### INFORMATION
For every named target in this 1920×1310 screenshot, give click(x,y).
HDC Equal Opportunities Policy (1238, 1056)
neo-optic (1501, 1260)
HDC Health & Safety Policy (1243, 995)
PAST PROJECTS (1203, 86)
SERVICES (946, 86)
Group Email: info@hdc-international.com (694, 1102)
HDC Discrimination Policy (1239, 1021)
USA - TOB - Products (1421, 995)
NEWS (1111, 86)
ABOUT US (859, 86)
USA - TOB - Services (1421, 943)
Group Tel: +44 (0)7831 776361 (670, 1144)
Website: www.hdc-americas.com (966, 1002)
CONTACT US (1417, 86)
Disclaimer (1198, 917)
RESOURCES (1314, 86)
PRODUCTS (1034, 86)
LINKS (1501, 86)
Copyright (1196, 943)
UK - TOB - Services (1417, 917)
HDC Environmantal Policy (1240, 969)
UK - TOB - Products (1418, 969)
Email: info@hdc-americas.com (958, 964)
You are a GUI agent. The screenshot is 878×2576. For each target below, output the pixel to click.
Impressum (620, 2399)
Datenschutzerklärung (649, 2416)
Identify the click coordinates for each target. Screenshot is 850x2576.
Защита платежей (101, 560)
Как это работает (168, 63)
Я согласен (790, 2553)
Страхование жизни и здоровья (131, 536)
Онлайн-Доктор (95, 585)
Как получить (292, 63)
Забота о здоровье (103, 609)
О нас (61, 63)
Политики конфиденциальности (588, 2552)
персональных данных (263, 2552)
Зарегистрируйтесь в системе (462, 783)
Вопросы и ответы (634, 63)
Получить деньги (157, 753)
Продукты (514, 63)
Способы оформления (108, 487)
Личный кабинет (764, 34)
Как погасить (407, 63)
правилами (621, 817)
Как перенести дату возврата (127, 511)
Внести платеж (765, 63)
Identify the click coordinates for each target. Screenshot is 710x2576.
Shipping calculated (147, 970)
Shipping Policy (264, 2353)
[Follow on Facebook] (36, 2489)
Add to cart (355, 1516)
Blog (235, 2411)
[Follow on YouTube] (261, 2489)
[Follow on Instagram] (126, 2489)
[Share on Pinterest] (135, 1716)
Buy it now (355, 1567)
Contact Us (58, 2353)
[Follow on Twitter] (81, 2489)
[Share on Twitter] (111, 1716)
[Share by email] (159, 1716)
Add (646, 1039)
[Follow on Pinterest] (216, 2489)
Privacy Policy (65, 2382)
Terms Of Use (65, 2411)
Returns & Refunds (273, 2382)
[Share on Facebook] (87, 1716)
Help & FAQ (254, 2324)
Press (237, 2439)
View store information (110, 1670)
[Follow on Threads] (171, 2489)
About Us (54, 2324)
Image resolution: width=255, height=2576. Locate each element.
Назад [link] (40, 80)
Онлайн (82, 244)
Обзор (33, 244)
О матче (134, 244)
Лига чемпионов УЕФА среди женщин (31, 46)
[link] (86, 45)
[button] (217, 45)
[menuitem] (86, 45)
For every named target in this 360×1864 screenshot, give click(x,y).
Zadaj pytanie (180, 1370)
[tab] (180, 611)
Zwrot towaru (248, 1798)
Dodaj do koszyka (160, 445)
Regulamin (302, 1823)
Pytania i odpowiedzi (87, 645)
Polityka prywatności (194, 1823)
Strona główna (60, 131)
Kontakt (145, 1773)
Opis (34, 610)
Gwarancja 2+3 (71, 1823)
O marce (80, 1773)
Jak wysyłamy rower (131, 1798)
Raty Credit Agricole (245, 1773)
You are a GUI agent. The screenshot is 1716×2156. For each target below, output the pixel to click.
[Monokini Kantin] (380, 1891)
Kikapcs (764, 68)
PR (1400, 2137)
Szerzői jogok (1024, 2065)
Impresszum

### WORK INSTRUCTION
Only the lines that contain the word "below" should be copied from the material.

### COMPLETED TASK
You are a GUI agent. The screenshot is 878×2576. For each target below, output the pixel to click.
You are a GUI agent. The screenshot is 1716×2156. For each target below, output the pixel to click.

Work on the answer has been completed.